**Problem details**
What you return should be the lines from the first line of the records below through the line holding "salessupport@tdlgentek.com (188, 726)", unchanged.

+++ Material for this exercise +++

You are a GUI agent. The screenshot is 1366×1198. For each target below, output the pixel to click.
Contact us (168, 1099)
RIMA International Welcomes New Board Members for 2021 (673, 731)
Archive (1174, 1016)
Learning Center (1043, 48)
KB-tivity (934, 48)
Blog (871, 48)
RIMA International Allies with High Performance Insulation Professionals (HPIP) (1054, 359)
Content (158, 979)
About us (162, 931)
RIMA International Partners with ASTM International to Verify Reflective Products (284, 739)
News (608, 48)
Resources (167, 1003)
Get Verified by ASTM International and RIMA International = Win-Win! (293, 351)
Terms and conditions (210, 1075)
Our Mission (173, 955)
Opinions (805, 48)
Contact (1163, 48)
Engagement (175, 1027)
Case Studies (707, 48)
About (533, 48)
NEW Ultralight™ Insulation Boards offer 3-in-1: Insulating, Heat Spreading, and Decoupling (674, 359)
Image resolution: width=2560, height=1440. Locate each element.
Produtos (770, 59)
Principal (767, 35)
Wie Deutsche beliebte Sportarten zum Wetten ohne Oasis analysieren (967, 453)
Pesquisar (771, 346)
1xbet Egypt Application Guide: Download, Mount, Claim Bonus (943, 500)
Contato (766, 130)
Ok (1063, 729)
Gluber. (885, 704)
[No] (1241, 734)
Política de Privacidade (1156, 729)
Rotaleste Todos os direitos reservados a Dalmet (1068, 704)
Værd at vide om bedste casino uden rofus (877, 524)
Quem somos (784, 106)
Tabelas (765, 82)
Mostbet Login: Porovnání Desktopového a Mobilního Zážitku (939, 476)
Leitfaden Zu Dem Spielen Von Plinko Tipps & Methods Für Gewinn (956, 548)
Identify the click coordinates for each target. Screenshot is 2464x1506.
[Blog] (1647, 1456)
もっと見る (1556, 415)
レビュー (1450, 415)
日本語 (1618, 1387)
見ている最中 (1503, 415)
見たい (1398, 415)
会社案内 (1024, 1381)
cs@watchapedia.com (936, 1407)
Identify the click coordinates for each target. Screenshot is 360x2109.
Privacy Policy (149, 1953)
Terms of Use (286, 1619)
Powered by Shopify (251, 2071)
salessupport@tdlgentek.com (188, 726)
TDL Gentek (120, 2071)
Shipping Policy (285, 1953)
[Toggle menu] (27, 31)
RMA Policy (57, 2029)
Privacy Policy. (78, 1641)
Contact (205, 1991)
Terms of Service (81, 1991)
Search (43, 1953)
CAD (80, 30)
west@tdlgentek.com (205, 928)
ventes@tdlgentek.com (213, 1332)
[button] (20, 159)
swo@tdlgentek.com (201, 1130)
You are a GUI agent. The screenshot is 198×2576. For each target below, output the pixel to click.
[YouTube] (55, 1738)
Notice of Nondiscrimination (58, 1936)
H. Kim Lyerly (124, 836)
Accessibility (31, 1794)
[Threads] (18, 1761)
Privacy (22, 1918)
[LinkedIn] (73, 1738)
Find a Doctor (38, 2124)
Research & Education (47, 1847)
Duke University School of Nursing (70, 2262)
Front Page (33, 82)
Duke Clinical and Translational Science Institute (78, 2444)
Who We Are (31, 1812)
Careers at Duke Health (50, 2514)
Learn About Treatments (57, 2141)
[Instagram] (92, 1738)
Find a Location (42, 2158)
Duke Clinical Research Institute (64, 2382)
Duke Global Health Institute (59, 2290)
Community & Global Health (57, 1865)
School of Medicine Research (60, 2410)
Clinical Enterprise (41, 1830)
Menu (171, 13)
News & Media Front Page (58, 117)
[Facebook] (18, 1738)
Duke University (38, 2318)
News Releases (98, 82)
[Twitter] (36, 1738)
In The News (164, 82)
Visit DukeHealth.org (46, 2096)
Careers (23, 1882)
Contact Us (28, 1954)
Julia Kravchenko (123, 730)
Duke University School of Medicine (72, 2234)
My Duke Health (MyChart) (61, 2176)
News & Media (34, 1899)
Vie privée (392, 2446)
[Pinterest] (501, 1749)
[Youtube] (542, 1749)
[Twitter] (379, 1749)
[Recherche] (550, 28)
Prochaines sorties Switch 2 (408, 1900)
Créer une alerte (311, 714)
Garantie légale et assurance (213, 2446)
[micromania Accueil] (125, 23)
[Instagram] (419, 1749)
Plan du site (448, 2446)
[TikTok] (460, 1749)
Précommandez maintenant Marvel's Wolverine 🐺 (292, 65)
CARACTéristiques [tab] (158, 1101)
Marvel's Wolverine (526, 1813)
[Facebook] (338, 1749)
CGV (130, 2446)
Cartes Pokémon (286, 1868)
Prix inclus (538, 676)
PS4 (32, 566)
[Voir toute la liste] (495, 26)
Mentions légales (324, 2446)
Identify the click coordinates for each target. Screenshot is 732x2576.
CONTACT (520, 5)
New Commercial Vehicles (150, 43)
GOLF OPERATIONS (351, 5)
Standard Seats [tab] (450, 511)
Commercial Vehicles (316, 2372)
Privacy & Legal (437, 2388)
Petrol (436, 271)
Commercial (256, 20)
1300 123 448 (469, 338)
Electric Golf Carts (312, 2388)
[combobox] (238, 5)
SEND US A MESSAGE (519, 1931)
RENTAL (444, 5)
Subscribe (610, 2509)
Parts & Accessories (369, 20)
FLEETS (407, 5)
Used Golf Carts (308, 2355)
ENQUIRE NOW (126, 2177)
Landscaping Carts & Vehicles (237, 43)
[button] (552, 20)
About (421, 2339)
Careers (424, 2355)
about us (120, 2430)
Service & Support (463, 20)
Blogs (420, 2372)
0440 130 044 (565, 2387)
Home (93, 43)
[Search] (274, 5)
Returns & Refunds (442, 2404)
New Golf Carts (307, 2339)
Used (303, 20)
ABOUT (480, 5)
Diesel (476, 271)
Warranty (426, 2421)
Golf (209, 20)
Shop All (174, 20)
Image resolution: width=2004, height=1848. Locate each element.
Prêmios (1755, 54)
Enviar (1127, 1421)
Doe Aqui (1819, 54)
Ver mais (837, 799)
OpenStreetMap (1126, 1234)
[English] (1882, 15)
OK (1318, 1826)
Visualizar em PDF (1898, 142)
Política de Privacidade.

+++

**Response to this task**
You are a GUI agent. The screenshot is 1366×1198. For each target below, output the pixel to click.
Contact us (168, 1099)
RIMA International Welcomes New Board Members for 2021 (673, 731)
Archive (1174, 1016)
Learning Center (1043, 48)
KB-tivity (934, 48)
Blog (871, 48)
RIMA International Allies with High Performance Insulation Professionals (HPIP) (1054, 359)
Content (158, 979)
About us (162, 931)
RIMA International Partners with ASTM International to Verify Reflective Products (284, 739)
News (608, 48)
Resources (167, 1003)
Get Verified by ASTM International and RIMA International = Win-Win! (293, 351)
Terms and conditions (210, 1075)
Our Mission (173, 955)
Opinions (805, 48)
Contact (1163, 48)
Engagement (175, 1027)
Case Studies (707, 48)
About (533, 48)
NEW Ultralight™ Insulation Boards offer 3-in-1: Insulating, Heat Spreading, and Decoupling (674, 359)
Image resolution: width=2560, height=1440. Locate each element.
Produtos (770, 59)
Principal (767, 35)
Wie Deutsche beliebte Sportarten zum Wetten ohne Oasis analysieren (967, 453)
Pesquisar (771, 346)
1xbet Egypt Application Guide: Download, Mount, Claim Bonus (943, 500)
Contato (766, 130)
Ok (1063, 729)
Gluber. (885, 704)
[No] (1241, 734)
Política de Privacidade (1156, 729)
Rotaleste Todos os direitos reservados a Dalmet (1068, 704)
Værd at vide om bedste casino uden rofus (877, 524)
Quem somos (784, 106)
Tabelas (765, 82)
Mostbet Login: Porovnání Desktopového a Mobilního Zážitku (939, 476)
Leitfaden Zu Dem Spielen Von Plinko Tipps & Methods Für Gewinn (956, 548)
Identify the click coordinates for each target. Screenshot is 2464x1506.
[Blog] (1647, 1456)
もっと見る (1556, 415)
レビュー (1450, 415)
日本語 (1618, 1387)
見ている最中 (1503, 415)
見たい (1398, 415)
会社案内 (1024, 1381)
cs@watchapedia.com (936, 1407)
Identify the click coordinates for each target. Screenshot is 360x2109.
Privacy Policy (149, 1953)
Terms of Use (286, 1619)
Powered by Shopify (251, 2071)
salessupport@tdlgentek.com (188, 726)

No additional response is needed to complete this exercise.